Movements split on vote

Next year’s general elections appear to be sowing divisions among South Africa’s social movements, which are unsure about how best to use the poll to protest against the government’s percieved lack of delivery.

The Anti-Privatisation Forum (APF), which is still debating whether or not to field candidates for the 2004 poll, is currently trying to manage divided opinion.

The APF will make a decision within two weeks, but its chairperson, Trevor Ngwane, said it might opt to cast spoilt ballots.

“Spoilt votes will allow the working class to express their anger at the ballot box rather than to sit at home passively.”

Ngwane’s opinion was that the APF should not contest elections, because its representatives would be unlikely to make a difference in the current proportional representation system.

Meanwhile, the Landless People’s Movement (LPM) has urged the country’s “26-million poor and landless people” not to register or to vote.

The LPM is a movement representing people who are landless or who are currently facing eviction.

The Independent Electoral Commission has set aside next weekend — November 8 and 9 — for people to register to vote in the 2004 elections.

But the LPM says people have little reason to vote. “South African voters are expected to register to vote where they live, but the poor and landless facing forced removals and evictions have no idea where they will be living on April 27 next year, because by then we may be evicted from our homes,” the LPM said in a statement released by its Gauteng chairperson, Maureen Mnisi.

“The LPM rejects the call for poor and landless people to register to vote under these conditions — otherwise we will be helping the government to pretend that it has given us a real chance of voting when it is clearly trying to exclude us.”

National Land Committee land rights co-coordinator Andile Mngxitama asked: “Should we be surprised that people who live in poverty and are outside the economic system should find no meaning in voting?” He added that poor living conditions were eroding people’s trust in the electoral process.

Independent Electoral Commission deputy electoral officer Mosotho Moepye said registering to vote would put organisations and individuals in a better position to bargain for their interests, come the elections.

“If they don’t register to vote they have no bargaining power.

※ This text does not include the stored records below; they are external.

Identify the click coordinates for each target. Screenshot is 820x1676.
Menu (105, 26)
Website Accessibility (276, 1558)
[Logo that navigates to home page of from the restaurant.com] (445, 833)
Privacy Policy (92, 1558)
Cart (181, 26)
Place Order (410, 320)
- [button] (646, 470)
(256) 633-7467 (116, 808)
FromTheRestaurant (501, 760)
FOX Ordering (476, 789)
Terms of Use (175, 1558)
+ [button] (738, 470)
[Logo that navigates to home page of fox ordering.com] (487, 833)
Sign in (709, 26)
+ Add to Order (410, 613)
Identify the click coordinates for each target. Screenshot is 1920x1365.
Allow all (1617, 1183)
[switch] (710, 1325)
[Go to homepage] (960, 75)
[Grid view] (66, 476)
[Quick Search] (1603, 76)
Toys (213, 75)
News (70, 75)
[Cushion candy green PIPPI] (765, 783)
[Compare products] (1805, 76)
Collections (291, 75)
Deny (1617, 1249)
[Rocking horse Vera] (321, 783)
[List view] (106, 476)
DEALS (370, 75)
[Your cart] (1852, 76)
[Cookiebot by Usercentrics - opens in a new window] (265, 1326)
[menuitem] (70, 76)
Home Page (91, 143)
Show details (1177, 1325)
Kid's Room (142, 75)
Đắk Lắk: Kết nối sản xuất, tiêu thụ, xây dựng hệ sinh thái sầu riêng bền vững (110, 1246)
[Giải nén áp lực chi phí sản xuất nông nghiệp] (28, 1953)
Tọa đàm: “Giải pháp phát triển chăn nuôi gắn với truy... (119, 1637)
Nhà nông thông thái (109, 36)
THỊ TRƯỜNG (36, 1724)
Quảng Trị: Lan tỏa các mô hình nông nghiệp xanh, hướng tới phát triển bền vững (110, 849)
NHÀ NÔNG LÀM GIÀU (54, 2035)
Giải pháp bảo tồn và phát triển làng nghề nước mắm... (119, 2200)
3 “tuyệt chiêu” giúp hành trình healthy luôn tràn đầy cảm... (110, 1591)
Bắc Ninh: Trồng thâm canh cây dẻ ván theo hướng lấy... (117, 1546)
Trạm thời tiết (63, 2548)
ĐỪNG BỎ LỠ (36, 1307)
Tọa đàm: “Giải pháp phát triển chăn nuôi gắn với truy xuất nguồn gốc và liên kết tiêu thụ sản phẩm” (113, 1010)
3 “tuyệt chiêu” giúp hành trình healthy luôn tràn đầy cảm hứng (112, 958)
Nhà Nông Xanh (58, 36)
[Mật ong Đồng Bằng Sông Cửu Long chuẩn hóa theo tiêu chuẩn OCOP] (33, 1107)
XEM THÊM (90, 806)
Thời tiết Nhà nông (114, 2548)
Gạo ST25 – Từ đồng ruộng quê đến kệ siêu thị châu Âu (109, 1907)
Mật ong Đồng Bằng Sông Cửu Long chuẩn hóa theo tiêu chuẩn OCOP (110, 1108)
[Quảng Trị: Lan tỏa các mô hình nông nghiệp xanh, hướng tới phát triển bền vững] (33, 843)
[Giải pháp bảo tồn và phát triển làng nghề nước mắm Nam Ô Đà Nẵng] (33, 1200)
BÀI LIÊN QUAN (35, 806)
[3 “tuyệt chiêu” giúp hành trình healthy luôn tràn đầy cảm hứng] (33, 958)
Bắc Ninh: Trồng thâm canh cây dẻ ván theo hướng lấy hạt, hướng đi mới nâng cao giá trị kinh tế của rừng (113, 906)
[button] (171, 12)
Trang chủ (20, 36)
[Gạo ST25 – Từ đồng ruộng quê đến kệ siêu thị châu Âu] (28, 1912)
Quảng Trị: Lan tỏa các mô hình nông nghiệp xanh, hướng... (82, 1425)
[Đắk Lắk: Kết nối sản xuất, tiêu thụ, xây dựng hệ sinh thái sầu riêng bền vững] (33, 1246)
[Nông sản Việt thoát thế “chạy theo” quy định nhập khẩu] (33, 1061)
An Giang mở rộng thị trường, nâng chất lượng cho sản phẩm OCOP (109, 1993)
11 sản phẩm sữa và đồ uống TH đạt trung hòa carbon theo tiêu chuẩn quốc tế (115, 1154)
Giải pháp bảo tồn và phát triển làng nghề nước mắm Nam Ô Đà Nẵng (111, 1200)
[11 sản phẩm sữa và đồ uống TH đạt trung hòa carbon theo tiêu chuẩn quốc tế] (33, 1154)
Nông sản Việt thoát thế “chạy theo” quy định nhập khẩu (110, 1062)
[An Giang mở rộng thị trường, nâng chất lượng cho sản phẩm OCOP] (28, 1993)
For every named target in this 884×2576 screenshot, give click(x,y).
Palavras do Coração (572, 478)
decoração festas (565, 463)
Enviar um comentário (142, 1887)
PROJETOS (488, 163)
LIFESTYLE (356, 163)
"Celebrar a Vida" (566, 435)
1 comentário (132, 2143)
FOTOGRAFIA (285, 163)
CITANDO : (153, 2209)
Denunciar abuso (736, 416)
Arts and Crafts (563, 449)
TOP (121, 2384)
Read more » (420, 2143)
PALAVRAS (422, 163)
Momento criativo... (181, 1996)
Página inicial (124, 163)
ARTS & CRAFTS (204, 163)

I would surely urge them to register. I guess democracy accepts that where people are unhappy they are free to decide what to do. It is important to remember that it is not compulsory to vote and we can only persuade them to register,” Moepye said.

The call not to vote has been condemned by the African National Congress as “highly irresponsible”.

In a statement, the ANC said it recognised that much more still needed to be done to push back the frontiers of poverty and to address the challenges posed by unemployment and massive migration to urban areas.

The suggestion by the LPM that conditions would improve for poor and landlessness people if they did not vote defied logic, the ANC said.

“If the challenges facing the poor and the landless are going to be addressed, then they need to be actively engaged in the process of determining their future,” the statement read.